I climbed up into the back of the ambulance with the patients and waited while one of the Corpsmen brought me a portable suction machine so that I could ensure the two kids wouldn’t drown in their secretions on the ride out to aircraft. Several people kept yelling that we had to go because the aircraft was running behind schedule. I yelled back that we couldn’t drive off until I had the right equipment to ensure the safety of my patients. Meanwhile, someone threw me a pair of goggles and told me to put them on when I got out to the flight-line, otherwise the jet fuel would burn my eyes. I was handed the suction machine and then the heavy ambulance doors were slammed shut, leaving me in the back of the ambulance, very dimly lit only by the daylight shining through the two small windows in the back. There was no interior lighting like in modern, American ambulances.

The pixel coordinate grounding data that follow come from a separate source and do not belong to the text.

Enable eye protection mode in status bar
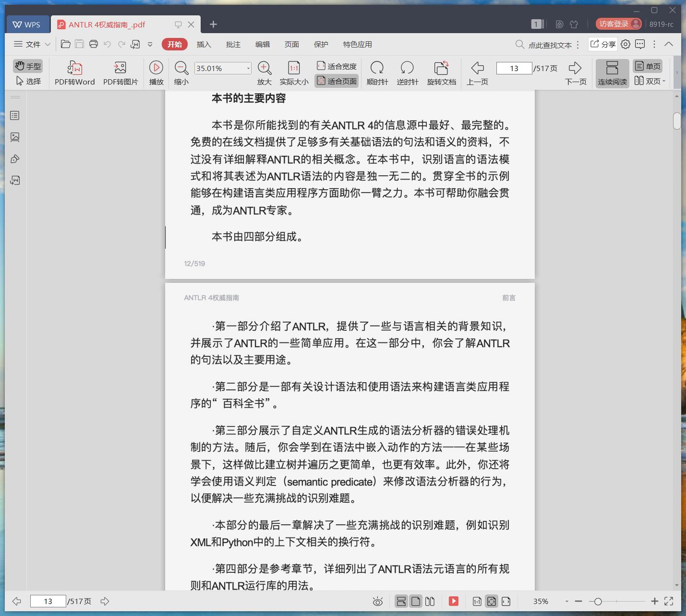This screenshot has width=686, height=616. [x=378, y=601]
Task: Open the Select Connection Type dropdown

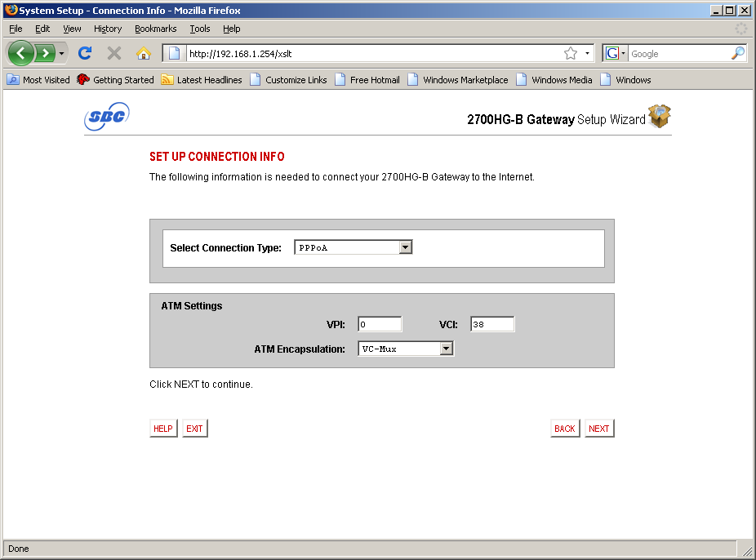Action: click(405, 247)
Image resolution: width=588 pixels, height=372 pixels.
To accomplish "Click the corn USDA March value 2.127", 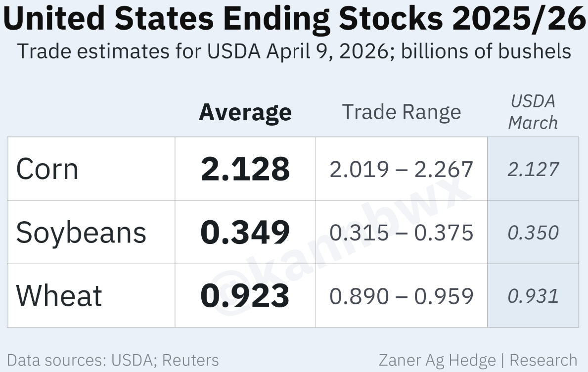I will (x=533, y=169).
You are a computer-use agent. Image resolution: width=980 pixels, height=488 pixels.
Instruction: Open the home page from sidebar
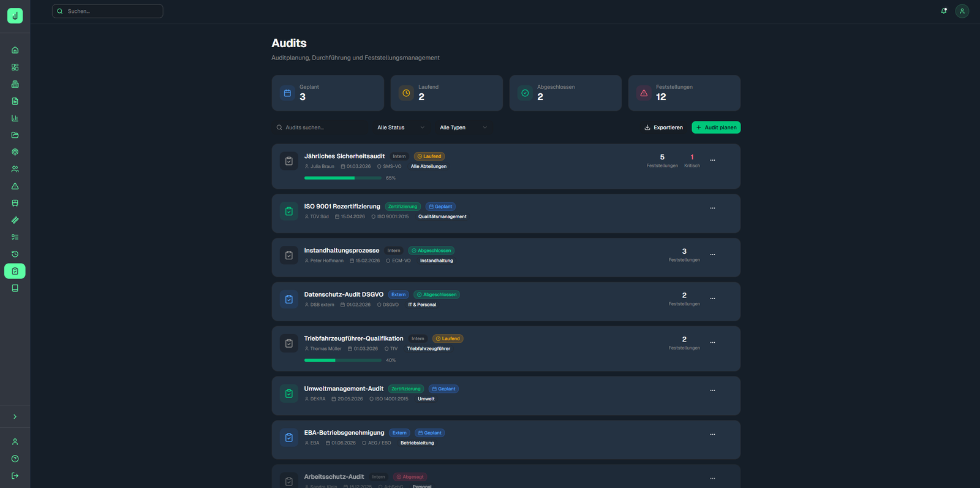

The ride out to the aircraft was somewhat bumpy and I was glad to have the suction machine because the younger boy required it’s use a couple of times. After a few minutes, I felt the vehicle change direction and then begin to move backwards until I heard someone yell, “That’s good. That’s good!” It seemed as if the double doors blew open on their own as I suddenly felt something burning my eyes. I remembered the goggles from earlier; they were still on top of head. I quickly pulled them over my eyes just as they were starting to water. Then as I climbed out of the ambulance, the smell hit me hard, that smell that reminded me of my sister’s obsession—jet fuel. Boy would she have loved to just stand out there on that runway this morning and taken in the fumes of the majestic C130!
Then back to reality as several people quickly pulled the two patients out of the ambulance and ran them up the ramp into the bowels of the aircraft. I walked up the ramp, hoping it would be quieter inside than it was outside, but was sadly disappointed. I had to yell my report to the medic who was taking over care of the boys and hope that he at least heard the most important parts. I then knelt down next to the 12 year old and boy, touched his head and smiled at him, hoping to make him feel more comfortable about the trip he was about to take. He seemed to understand everything that was going on and, once the Air Force personnel were done frisking his family member, as he slid in behind me and smiled at the boy, the boy finally smiled back.